The ‘none of the above’ race
Their campaign advertising makes the case for a “none of the above” choice. Frankly, we find it revolting. This nonsense of digging for any personal life issues, no matter how irrelevant to public life, to heave at candidates and deceitful ads lowers what should be a high calling. It turns off a large mass of ordinary voters, the cornerstone of our type of democracy. At worst it could ruin American government. Some observers argue it already has.
Whoever “wins” this race, the loser is Colorado politics. Where are the standup candidates like Grand County’s Paul Ohre, who two years ago when a “helpful” outside group ran gutter ads on Republican rival Jack Taylor stood up very publicly and called for a quick end to those ads?
A shrug and quick “wasn’t me” step away from the authors of such ads is all we’ve seen from this year’s crop of local and statewide candidates who have had similar “help.” We’ve watched quietly, indeed hoping for such a response.
Accurately portraying a rival’s history and record while offering alternatives should be the lifeblood of a candidacy, and most campaigns have been pretty good about this. We commend those campaigns.
In person, Strickland and Allard are both smart, energetic and committed people. If you favor liberal approaches to national decisions, go with Strickland. If you favor a more conservative outlook, go with Allard.
We recommend the less telegenic Allard largely because we believe a Republican majority in the Senate is the better prescription for America at this time. That alone is a significant reason to opt for Allard and not truly turn to a throwaway vote for one of the fringe candidates in protest of despicable campaigns by the major parties.
Boulder Republican Sandy Hume would make an excellent congressman. No question in our minds about that. We love his door-to-door, person-to-person touch, and he’s a thinker as well as an experienced political office holder who has served in the state Legislature and his lifelong home’s county commission.
Udall, however, is one of the stronger congressmen from either party. He’s a Democrat who can work well across the aisle – which may make him an endangered species in that nation’s seat of rancor. Though he has not served as Eagle County’s representative in Congress, yet, he has involved himself in our issues and has high marks for constituent service.
We may not always agree with him, but we recognize him as a fair-minded thinker at the local and national levels who do the district proud. We recommend voting for Udall in this election – and keeping an eye on Hume in the future.
Gov. Bill Owens has done a reasonably good job of helping put the state in better shape than most for weathering the current economic downturn. He’s helped fulfilled 1998 campaign vows to cut taxes, pick up the pace on road construction and bring report cards for schools in addition to students.
He has shown a willingness to reach across the political spectrum to fill cabinet seats. He wisely pushed for improving Colorado’s high tech capabilities in high-speed Internet access and by initiating the Colorado Institute of Technology – even with the dot.com bust, this industry is and will continue to progress.
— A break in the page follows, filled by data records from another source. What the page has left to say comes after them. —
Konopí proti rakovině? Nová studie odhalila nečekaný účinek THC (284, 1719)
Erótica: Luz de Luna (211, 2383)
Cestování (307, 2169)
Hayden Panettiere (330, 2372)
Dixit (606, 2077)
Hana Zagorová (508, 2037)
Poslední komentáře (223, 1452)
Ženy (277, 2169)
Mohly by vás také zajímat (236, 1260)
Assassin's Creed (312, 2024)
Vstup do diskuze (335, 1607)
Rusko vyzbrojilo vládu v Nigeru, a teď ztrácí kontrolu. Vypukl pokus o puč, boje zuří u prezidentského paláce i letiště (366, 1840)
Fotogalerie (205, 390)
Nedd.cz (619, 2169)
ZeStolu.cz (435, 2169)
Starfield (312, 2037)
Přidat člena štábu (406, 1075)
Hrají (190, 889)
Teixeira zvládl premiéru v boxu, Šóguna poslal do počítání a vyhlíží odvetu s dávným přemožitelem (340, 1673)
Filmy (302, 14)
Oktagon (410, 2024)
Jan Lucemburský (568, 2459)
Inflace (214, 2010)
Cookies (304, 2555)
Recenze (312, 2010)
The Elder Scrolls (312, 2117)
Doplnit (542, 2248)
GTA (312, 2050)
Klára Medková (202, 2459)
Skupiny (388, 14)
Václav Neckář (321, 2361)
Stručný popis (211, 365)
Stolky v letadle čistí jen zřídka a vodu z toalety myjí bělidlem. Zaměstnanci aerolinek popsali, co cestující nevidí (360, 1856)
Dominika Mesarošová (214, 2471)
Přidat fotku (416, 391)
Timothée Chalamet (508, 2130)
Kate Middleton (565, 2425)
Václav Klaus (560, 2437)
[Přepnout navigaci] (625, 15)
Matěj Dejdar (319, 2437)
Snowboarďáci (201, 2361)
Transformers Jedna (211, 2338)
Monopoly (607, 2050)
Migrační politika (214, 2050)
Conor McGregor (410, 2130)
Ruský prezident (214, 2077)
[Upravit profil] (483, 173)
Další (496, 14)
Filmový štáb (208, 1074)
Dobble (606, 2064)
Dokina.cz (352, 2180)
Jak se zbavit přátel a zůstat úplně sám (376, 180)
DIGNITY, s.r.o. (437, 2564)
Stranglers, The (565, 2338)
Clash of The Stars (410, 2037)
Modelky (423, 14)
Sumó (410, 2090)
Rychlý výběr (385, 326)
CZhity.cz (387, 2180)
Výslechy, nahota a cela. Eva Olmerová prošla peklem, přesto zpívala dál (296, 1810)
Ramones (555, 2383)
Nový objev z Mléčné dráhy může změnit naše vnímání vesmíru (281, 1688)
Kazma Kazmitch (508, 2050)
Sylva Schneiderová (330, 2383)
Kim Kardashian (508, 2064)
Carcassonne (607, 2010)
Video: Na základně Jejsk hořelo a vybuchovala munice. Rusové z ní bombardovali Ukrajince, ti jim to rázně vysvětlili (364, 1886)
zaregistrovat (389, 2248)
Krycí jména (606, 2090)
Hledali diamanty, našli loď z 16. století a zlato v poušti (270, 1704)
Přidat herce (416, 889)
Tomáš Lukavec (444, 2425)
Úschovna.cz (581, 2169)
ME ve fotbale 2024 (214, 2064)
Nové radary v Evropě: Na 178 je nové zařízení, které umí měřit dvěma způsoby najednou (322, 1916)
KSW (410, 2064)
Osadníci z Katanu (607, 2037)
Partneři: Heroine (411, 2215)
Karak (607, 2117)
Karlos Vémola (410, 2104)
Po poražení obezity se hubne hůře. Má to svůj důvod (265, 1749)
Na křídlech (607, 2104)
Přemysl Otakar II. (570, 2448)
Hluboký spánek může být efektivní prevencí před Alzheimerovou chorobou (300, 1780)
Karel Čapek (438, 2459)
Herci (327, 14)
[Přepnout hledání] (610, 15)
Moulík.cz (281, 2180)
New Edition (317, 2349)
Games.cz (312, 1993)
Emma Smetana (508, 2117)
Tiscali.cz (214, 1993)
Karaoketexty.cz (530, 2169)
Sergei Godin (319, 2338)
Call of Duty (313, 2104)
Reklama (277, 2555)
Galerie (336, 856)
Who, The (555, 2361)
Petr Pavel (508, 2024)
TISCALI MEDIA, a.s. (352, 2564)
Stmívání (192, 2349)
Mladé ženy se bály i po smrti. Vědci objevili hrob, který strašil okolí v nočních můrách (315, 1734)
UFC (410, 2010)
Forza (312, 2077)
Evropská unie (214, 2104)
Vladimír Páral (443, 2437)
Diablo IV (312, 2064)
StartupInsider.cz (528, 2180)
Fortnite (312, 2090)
He is widely praised for his handling of the Columbine tragedy and widely panned for infamously exclaiming “All of Colorado is on fire” on national television – earning scorn from the practitioners of the state’s third-biggest business, tourism.
Rollie Heath, the Democratic challenger, deserves more consideration than the polls are suggesting he is receiving. A military officer who found success in the business world, Heath is pragmatic fiscally but seems to have a better understanding about how investment in education and tourism, for example, can make a big difference in the future for Coloradans. He also shows more knowledge and interest in the ski towns and we believe the West Slope issues and interests than the governor does.
The I-70 traffic jam during peak hours, West Slope water needs, resort community life seem much closer to Heath’s heart than Owens’.
Owens was particularly strong in balancing this next tough state budget where the Legislature, bless them, couldn’t complete the job. Looking at what’s best for the state as a whole as opposed to a narrower interest in Eagle County, we recommend Owens.
But we also call upon him to put more focus on tourism, take care not to consider Front Range interests over West Slope needs, and to think just a little longer before uttering a piece of hyperbole about the state blazing away when in fact less than 1 percent of the wildland is burning. He should understand the value of image.